Comment gérer le stress? Au-delà de sa dimension propre à chacun, le stress dit l’anxiété face une situation mal maîtrisée. Maîtriser l’exercice de prise de parole par la construction du propos permet logiquement de maîtriser le stress. La méthode MediaWording a été créée dans cette intention.

Comment gérer le regard? Le regard de l’orateur est stable – il appuie son propos - quand le propos est clair dans son esprit. La méthode MediaWording, en consolidant la structure de la prise de parole, permet d’éviter le regard fuyant, l’orateur donnant l’impression malheureuse de chercher l’inspiration dans les fibres de la moquette ou dans la couleur du plafond.
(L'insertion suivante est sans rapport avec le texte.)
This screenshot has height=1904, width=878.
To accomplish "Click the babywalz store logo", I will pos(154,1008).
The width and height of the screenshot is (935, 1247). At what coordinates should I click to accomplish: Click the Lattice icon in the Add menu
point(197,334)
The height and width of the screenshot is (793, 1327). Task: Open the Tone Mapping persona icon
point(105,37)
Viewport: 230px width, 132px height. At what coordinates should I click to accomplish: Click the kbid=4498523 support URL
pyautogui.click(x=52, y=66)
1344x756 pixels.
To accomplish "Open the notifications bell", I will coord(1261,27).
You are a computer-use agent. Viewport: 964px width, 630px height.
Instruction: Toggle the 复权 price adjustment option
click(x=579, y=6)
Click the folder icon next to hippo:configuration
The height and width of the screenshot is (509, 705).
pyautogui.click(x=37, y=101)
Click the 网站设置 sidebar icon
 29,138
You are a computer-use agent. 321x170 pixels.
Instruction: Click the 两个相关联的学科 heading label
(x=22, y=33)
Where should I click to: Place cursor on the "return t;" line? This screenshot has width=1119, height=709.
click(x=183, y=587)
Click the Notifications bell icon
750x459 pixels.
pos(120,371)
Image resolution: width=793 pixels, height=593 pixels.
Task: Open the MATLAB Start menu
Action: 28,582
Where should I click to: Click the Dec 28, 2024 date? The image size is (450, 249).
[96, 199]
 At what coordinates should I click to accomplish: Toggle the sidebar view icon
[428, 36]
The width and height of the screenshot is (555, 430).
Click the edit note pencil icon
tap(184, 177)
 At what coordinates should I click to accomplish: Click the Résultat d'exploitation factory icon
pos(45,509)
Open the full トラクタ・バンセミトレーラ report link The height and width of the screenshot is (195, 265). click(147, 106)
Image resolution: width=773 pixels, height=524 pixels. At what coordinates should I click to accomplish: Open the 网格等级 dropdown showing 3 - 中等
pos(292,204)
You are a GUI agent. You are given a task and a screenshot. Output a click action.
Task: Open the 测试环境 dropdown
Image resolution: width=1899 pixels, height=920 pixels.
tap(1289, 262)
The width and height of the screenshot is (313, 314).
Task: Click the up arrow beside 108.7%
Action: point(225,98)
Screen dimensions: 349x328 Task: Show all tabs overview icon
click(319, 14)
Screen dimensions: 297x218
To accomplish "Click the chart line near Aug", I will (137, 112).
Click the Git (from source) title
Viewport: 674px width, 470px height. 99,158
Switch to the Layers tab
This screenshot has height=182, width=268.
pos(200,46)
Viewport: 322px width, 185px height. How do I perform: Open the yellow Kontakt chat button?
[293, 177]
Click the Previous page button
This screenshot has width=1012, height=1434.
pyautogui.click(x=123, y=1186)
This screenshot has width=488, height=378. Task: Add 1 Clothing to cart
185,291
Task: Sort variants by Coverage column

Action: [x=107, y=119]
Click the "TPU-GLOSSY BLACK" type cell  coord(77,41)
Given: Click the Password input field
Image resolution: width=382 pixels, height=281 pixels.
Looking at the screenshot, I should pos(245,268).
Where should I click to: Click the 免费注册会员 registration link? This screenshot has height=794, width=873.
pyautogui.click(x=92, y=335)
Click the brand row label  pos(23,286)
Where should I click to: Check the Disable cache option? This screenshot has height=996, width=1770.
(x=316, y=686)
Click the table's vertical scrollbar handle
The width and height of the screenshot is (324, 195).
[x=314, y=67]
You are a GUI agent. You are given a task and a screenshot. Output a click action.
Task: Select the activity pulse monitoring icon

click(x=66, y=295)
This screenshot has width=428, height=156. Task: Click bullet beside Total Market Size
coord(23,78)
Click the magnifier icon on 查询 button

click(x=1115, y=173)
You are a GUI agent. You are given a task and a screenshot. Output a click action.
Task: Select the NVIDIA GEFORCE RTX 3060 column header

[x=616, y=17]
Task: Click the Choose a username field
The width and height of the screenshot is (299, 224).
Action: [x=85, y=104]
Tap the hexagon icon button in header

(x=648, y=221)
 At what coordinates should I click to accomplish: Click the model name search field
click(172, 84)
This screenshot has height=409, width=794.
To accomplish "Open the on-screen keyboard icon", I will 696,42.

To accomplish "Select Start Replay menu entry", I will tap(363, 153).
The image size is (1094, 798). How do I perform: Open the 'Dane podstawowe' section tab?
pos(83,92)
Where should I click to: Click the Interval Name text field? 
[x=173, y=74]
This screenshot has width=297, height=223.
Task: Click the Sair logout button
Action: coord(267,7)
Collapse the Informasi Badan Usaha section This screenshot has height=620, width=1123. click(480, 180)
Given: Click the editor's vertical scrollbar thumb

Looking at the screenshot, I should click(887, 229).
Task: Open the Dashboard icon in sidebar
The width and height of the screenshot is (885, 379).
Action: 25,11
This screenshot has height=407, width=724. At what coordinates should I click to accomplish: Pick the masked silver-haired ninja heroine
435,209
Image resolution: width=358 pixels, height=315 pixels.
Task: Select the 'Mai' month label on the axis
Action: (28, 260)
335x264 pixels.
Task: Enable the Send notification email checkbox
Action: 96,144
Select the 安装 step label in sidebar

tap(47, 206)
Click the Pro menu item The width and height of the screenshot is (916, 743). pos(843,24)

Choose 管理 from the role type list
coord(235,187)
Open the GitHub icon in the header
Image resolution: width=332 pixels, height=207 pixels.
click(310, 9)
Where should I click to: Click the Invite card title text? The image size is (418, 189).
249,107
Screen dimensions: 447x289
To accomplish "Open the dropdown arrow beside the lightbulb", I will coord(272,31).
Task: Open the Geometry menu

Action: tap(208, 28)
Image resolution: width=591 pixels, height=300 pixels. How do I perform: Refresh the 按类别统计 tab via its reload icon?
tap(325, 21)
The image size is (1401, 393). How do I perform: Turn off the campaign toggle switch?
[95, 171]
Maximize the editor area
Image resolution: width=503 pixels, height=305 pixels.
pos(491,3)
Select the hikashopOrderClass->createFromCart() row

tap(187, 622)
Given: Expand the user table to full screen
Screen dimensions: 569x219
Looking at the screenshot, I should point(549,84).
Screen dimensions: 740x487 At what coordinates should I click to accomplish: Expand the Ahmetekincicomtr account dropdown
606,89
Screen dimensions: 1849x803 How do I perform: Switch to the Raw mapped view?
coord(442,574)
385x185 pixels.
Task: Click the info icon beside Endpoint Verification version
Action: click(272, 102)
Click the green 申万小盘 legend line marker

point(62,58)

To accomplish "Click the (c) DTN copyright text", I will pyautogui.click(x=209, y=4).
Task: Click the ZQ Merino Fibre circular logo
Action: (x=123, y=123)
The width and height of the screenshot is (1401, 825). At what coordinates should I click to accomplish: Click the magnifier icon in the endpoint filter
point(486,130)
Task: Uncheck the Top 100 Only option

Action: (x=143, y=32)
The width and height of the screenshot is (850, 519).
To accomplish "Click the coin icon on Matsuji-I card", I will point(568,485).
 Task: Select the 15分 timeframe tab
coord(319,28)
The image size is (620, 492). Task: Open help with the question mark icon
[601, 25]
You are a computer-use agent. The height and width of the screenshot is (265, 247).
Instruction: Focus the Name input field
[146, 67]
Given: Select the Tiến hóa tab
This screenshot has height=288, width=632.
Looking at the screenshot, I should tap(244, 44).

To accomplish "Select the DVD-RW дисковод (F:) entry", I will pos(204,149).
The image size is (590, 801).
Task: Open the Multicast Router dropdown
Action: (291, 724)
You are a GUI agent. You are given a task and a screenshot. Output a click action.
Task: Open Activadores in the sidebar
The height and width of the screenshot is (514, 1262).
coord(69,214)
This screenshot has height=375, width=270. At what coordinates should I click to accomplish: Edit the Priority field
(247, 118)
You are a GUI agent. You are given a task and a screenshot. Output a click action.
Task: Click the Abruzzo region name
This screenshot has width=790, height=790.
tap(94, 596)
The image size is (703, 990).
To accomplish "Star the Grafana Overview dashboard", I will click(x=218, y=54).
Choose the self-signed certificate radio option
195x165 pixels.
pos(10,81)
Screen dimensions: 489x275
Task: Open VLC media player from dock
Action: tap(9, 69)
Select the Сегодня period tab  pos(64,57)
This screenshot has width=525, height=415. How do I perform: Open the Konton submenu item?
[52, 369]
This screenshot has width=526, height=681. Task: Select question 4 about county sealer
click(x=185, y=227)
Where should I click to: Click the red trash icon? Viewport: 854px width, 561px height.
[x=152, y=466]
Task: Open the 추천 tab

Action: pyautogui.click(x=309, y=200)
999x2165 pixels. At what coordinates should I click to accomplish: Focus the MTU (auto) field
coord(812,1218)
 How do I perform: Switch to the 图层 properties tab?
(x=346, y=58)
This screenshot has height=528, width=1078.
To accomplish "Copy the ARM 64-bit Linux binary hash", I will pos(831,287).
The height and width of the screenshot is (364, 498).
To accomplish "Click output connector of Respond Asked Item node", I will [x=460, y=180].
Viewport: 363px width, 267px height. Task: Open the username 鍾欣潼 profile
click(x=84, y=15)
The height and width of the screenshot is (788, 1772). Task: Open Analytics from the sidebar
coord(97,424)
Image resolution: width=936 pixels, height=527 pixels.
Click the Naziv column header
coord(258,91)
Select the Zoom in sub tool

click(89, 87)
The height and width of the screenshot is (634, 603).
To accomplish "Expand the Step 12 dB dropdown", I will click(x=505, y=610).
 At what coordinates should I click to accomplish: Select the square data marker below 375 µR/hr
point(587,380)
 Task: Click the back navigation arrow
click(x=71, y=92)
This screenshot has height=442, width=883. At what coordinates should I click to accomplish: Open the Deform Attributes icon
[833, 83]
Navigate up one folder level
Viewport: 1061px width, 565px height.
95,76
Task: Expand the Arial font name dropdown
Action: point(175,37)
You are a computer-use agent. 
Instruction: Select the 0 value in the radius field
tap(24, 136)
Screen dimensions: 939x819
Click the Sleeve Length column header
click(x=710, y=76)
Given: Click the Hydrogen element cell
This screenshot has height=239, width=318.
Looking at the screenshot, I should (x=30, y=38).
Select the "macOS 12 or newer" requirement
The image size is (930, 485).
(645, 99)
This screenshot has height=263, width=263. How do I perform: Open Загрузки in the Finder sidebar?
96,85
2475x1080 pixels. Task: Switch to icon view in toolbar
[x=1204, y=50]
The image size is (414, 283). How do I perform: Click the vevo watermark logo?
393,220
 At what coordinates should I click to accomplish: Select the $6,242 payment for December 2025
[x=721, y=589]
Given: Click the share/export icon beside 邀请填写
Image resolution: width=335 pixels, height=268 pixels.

Comment maîtriser la posture et la voix? L’entrainement à la prise de parole face caméra permet de constater que tout part du message principal. Plus celui -ci est clair, plus la gestuelle, la posture, la voix, seront affirmées. Et plus l’orateur sera crédible dans son propos. Pour maîtriser la posture et la voix, il faut maîtriser l’intention de dire – autrement appelée aussi « message principal ».

Pourquoi utiliser une caméra? Pour avoir la preuve par l’image de l’étroite interaction entre ce qui se passe dans la tête de l’orateur et ce qui émane de lui dans les différentes dimensions de l’expression non verbale.

La méthode MediaWording permet de travailler de concert le contenu et le non verbal. En améliorant la structure narrative, le stress s’estompe, la voix se pose, les gestes s’ouvrent, le corps prend sa place dans l’espace. La prise de parole est impactante ; l’orateur est accrocheur. Son public le suit jusqu’au bout.

Conclusion : Parler et prendre la parole, deux actions bien différentes

Parler relève de la spontanéité quand la prise de parole est un exercice technique. Comme tout exercice, il s’apprend, avec de la méthode – MediaWording – et des outils d’application des points de méthode. La prise de parole impactante, qui accroche son public et le garde, est à la portée de tous.